# Bleeding cake, undead cupcakes and murdered cupcakes



## slaz (Aug 18, 2008)

Frankie's Girl said:


> Super Punch: Murdered Cupcakes, Undead Cupcakes, Bleeding Cake
> 
> If you're doing vampires, Twilight, murder mystery or anything pretty much death related, these are all pretty cool and look reasonably easy to make.
> 
> I'm so making the murder cupcakes for our party... maybe the bloody cake.



FG, I just loved the bloody vampire cupcakes and the stay-puft marshmallow man was so cute.


----------



## freudstein (Aug 9, 2007)

Wow, those are great! Thankls for sharing them with us. mmmm.....so delicious!


----------



## MsMeeple (Aug 21, 2004)

Those murder cupcakes are too cool! Oh yeah, gonna try making them as well!

Thanks for passing it along!

MsM


----------



## kprimm (Apr 3, 2009)

That would be a nice touch to the annual halloween party.


----------



## gromit05 (Jun 25, 2008)

Those are cool!  love the cupcakes!


----------



## sweet&sinister (Oct 1, 2006)

Thanks for posting this. I like the murder cupcakes.


----------



## MHooch (Jun 15, 2007)

Won't that bloody cake look great on my black cakestand???

And the vampire bite cupcakes are TOOOO perfect!!

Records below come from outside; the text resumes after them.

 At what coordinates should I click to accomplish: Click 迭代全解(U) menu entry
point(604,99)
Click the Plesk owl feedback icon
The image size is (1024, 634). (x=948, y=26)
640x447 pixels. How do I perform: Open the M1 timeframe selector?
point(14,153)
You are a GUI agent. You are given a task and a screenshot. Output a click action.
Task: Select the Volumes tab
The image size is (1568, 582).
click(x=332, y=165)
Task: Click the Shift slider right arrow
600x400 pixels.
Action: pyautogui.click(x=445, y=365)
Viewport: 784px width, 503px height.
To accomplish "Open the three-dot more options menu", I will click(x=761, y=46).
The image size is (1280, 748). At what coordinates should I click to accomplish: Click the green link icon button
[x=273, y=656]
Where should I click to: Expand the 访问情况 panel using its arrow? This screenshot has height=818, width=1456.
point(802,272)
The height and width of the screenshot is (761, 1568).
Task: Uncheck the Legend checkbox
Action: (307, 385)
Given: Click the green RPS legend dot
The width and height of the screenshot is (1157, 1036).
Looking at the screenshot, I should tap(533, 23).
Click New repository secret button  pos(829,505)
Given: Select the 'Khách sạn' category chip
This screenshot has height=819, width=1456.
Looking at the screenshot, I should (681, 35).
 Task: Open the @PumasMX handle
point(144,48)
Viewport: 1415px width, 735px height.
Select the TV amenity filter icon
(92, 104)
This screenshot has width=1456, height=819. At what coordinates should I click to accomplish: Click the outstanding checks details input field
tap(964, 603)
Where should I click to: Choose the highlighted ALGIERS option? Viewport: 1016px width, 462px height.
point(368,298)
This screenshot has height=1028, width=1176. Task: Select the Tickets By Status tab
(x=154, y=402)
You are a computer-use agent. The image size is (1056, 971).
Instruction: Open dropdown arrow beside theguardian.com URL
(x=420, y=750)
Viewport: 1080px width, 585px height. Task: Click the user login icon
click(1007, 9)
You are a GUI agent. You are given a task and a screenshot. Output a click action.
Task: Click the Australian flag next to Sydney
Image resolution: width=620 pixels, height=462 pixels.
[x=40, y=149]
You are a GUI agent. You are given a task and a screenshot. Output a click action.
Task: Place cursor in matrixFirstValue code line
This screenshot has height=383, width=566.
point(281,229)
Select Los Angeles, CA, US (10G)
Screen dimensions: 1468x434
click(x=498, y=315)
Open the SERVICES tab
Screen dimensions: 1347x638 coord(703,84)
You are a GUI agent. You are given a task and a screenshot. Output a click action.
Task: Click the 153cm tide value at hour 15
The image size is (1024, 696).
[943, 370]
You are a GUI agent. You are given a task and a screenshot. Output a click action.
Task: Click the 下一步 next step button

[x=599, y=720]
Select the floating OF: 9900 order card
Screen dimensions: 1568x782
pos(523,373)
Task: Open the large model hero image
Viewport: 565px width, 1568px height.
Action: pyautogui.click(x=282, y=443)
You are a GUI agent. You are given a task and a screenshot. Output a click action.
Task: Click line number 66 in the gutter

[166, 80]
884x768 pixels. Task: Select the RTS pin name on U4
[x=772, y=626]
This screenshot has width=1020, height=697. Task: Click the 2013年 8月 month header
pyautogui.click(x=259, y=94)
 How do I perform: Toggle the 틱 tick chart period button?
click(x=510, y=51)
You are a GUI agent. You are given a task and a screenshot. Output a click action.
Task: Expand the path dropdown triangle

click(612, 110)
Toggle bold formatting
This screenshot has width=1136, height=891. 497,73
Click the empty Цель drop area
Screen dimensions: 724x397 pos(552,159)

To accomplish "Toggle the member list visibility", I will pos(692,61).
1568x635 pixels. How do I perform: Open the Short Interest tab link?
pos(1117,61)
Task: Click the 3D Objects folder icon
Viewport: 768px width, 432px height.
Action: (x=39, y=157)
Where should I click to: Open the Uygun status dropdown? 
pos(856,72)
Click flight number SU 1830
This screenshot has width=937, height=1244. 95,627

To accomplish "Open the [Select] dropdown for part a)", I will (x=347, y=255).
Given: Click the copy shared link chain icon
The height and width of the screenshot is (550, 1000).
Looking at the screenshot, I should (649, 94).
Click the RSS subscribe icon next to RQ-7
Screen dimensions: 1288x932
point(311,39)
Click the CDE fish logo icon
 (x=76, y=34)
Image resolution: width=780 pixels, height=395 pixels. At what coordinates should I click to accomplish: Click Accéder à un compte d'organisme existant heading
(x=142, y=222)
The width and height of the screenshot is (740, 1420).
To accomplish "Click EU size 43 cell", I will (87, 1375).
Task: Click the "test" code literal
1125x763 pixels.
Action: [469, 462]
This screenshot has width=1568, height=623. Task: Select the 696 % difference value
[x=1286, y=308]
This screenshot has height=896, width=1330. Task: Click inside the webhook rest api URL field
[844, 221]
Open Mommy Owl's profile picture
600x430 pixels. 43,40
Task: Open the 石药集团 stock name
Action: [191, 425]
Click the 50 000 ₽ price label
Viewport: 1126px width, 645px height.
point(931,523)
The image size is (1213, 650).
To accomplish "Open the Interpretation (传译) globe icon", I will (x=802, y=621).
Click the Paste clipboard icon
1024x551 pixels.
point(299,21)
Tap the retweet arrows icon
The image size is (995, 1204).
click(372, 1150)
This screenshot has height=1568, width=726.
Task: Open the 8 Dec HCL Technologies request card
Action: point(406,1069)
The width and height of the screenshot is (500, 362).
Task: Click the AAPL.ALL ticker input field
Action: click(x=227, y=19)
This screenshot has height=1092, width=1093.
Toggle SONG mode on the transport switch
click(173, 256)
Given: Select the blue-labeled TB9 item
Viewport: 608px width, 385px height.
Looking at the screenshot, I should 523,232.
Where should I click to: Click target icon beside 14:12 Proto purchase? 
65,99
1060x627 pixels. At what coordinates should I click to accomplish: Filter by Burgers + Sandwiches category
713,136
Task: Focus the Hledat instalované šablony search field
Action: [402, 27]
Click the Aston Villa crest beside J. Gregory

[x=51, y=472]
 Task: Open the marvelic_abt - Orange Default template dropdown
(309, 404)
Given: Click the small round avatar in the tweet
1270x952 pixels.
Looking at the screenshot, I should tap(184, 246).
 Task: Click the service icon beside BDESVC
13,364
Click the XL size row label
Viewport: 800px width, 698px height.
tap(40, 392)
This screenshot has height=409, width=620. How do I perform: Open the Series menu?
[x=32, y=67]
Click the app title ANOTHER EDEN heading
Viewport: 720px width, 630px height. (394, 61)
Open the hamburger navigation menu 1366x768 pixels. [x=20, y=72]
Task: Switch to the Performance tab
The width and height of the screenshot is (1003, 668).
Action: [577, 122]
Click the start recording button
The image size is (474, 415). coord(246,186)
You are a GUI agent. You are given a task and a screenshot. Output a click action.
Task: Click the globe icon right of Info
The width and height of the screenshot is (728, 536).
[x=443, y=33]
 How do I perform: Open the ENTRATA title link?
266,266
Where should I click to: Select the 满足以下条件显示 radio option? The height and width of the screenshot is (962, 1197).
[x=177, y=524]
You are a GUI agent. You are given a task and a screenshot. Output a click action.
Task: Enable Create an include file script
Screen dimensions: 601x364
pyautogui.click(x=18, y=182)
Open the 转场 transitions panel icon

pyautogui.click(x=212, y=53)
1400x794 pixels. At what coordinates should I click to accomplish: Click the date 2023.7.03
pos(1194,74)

Thanks so much for the link, FG!!


----------



## Junit (Sep 1, 2008)

Those are very cute!


----------



## TheGothicPrincess (Sep 7, 2007)

I love them.. I want the bleeding cake... My friend always makes a birthday/halloween cake for the party each year.. Guess I will have to email her the pic.


----------



## lowdwnrob (Jul 14, 2008)

Those cupcakes are amazing. going to see if the wife wants to make some of them for the family


----------



## pandora (Jul 15, 2004)

MHooch said:


> Won't that bloody cake look great on my black cakestand???
> 
> And the vampire bite cupcakes are TOOOO perfect!!
> 
> Thanks so much for the link, FG!!


I agree MHooch! I think my black cakestand is crying for that lovely cake!!


----------



## MorbidMariah (Mar 25, 2009)

I too am in love with the murdered cupcakes! GRUESOMELY DELICIOUS!  Thanks for posting!


----------



## 13mummy (Aug 26, 2007)

I can't get to the site!! =(


----------



## Frankie's Girl (Aug 27, 2007)

13mummy said:


> I can't get to the site!! =(


I just checked, and all of the links are working for me. Maybe you had a firewall block?


----------



## yummum29 (Oct 22, 2008)

LUV LUV LUV those cupcakes!!! But now I am going to have to make them for my party next sat because they are great.....thanks a lot, lol !


----------